Ignorada, subestimada, tergiversada y hasta “desaparecida” en algún momento por la clase gobernante, la inflación continúa siendo la peor pesadilla de los argentinos. Destructora de sueños y de realidades cotidianas, se ha convertido en ese monstruo terrible al que nada ni nadie pareciera poder -o querer- vencer.
Escribe: Germán Giacchero
El presidente Alberto Fernández se acordó tarde, parece. Habrá que esperar hasta este viernes 18 de marzo para que de manera definitiva el gobierno argentino comience al fin “la guerra contra la inflación”.
“El viernes (sic) empieza la guerra contra la inflación en la Argentina. Vamos a terminar con los especuladores”, dijo muy suelto de cuerpo -y de boca- en un acto político.
¿Recién ahora se acuerda, Alberto?
Tal vez se le olvidó que lleva más de tres años de gestión, con una inflación que supera sin problemas el 50% anual y ubica a Argentina en la lista negra de los países con los precios más inflados.
Pero, Alberto no está solo, al menos en esto de la batalla trunca contra la inflación. Todos los gobiernos argentinos en las dos décadas y pico que lleva el siglo 21 han demostrado su inutilidad en el control de la escalada inflacionaria.

• _TAREA 1_
Según el artículo sobre la inflación, ¿qué día empezaría el gobierno argentino "la guerra contra la inflación"?
• _TAREA 2_
Cita textualmente el tramo del artículo sobre la inflación que va desde "Ignorada, subestimada, tergiversada" hasta "se acuerda, Alberto?".
El material no hace falta para nada de lo que se pide.

• _DATOS DISPONIBLES_
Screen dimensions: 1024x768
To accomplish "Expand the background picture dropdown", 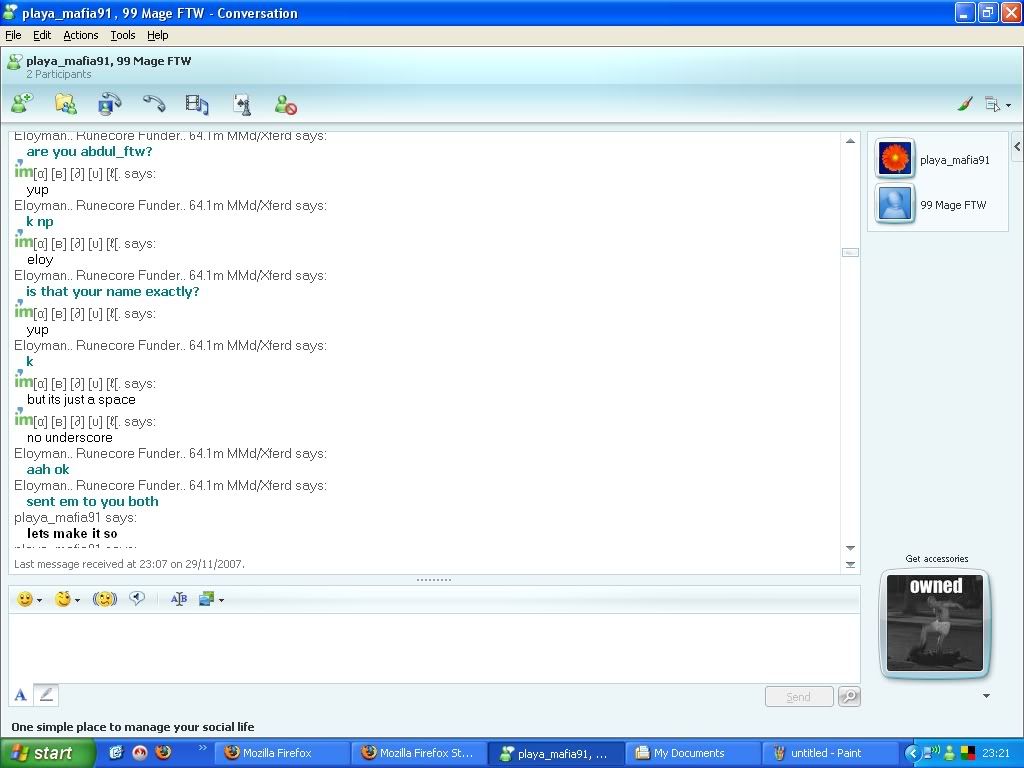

• _RESPUESTA ESCRITA 1_
El viernes 18 de marzo.

• _RESPUESTA ESCRITA 2_
Ignorada, subestimada, tergiversada y hasta “desaparecida” en algún momento por la clase gobernante, la inflación continúa siendo la peor pesadilla de los argentinos. Destructora de sueños y de realidades cotidianas, se ha convertido en ese monstruo terrible al que nada ni nadie pareciera poder -o querer- vencer.
Escribe: Germán Giacchero
El presidente Alberto Fernández se acordó tarde, parece. Habrá que esperar hasta este viernes 18 de marzo para que de manera definitiva el gobierno argentino comience al fin “la guerra contra la inflación”.
“El viernes (sic) empieza la guerra contra la inflación en la Argentina. Vamos a terminar con los especuladores”, dijo muy suelto de cuerpo -y de boca- en un acto político.
¿Recién ahora se acuerda, Alberto?